When you hear about formal methods in the context of software development, what do you picture in your mind? I would imagine a time consuming and possibly tedious process used in building mission-critical software, e.g. for a pacemaker or a space probe.

It may be something briefly visited during Computer Science courses at a college or university, quickly running through a few trivial examples. I have never actually had a chance to look into them before, so after reading the “loudly” titled “The Coming Software Apocalypse” in The Atlantic (interesting article by the way), it seemed intriguing.

Furthermore, interest has been elevated furthermore by the fact that Amazon Web Services team has had good success in using formal methods in their day to day work and they are continuing to push its adoption. (Use of Formal Methods at Amazon Web Services)

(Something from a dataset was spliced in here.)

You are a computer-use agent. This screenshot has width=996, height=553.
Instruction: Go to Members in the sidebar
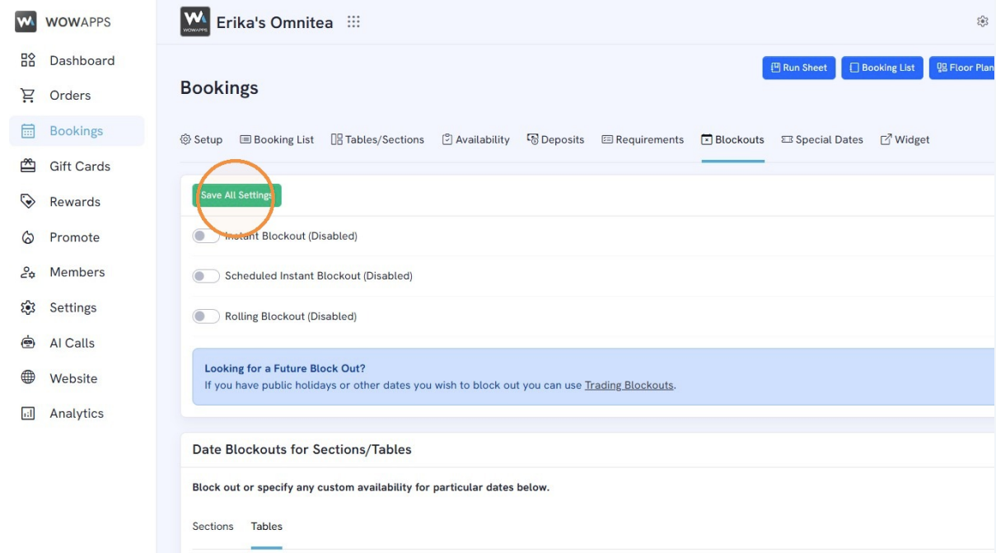(77, 272)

So the goal here is to learn enough about formal methods to be able to use them in at least one case on my own, whether at work or on a pet project. And just because there are a few books about TLA+ - that will be the focus of this experiment.

Why?

TLA+ is built to model algorithms and systems, to make sure they work as expected and catch any bugs lurking in them. It can be very helpful in finding subtle bugs in non-trivial algorithms or systems we create. When you write a specification, TLA+ Toolbox comes with a TLC Model checker that will check your specification and try to find issues in it. E.g. in one of the examples a bug TLC found took about 30 steps to reproduce. It also provides tools to explore certain properties of your system in question, e.g. what the system is allowed to do, or what the system eventually needs to do. This improves our confidence in systems we build.

With TLA+ we are working with a model of a system, which can work with and against us. With a model we can iterate faster, glossing over irrelevant details, exploring our ideas before we build out the final systems. But because we work with a model, we have to take great care in describing the model as to not gloss over critical behavior-altering details.

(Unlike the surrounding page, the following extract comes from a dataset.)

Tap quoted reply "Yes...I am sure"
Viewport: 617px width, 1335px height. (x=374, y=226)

The other benefit we get is better understanding of systems we build, how they work and how they may fail. In order to write a spec it forces you to think about what needs to go right. To quote the AWS paper above, “we have found this rigorous “what needs to go right?” approach to be significantly less error prone than the ad hoc “what might go wrong?” approach.”

Learning about TLA+

To start with, Leslie Lamport produces a TLA+ Video Course. They will very clearly explain how TLA+ works, how to set up the Toolbox and get it running, run and write a few specifications as well, including parts of widely used algorithms, such as Paxos Commit (video version, paper).

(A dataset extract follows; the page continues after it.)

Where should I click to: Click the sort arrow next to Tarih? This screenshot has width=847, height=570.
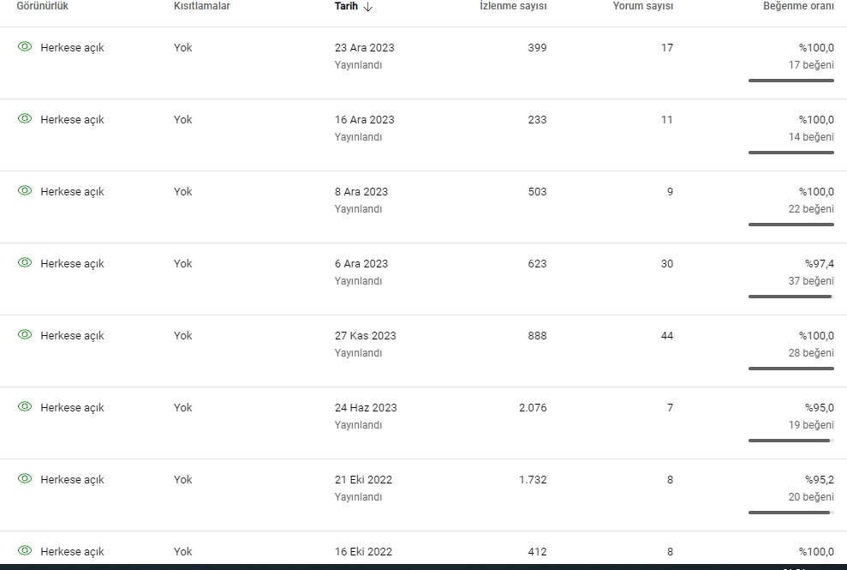click(x=368, y=7)
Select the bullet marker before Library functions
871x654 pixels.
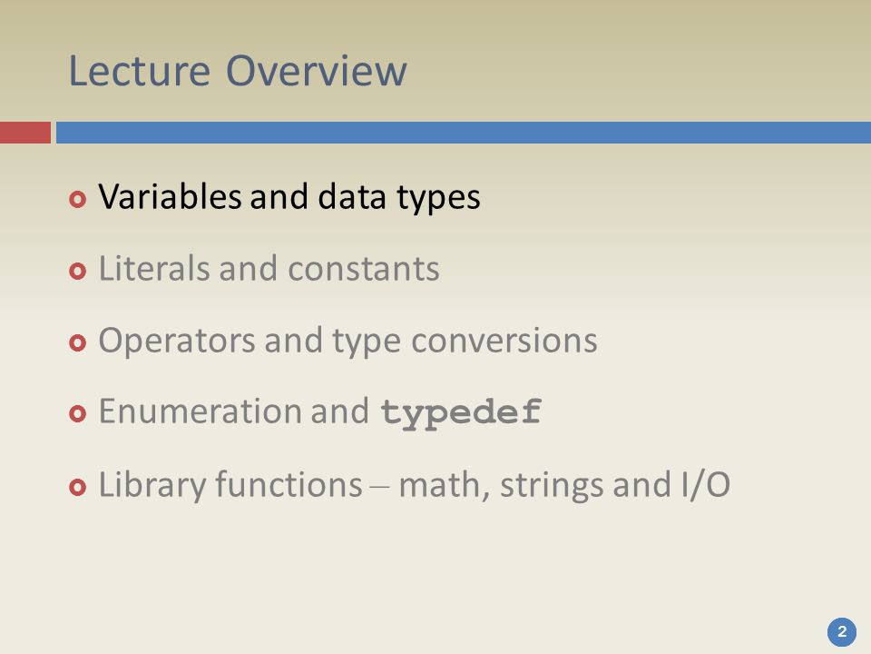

Once up and running, mr. Lamport’s “Specifying systems” book provides an even more detailed look of TLA+. The book is comprehensive and can be a tough read, however it comprises of multiple parts and the first part “contains all that most engineers need to know about writing specifications” (83 pages).

And if you have checked out any of the specifications shared in the book and videos above, you may find that the way specifications are written is slightly different compared to the day-to-day programming languages one may use. Luckily, the Amazon paper mentions PlusCal, which is an accompanying language to TLA+ and feels more like a regular C-style programming language. They also report some engineers being more comfortable and productive with PlusCal, but still requiring extra flexibility provided by TLA+. You can learn more about PlusCal in Hillel Wayne’s online book Learning TLA.

Exploring tautologies

A tautology is defined as “[…] a formula which is “always true” — that is, it is true for every assignment of truth values to its simple components. You can think of a tautology as a rule of logic.” (ref). And in formal logic there are formulas which are equivalent, e.g. A -> B (A implies B) is equivalent to ~A \/ B (not A or B). So as a very basic starting point we can prove that with TLA+.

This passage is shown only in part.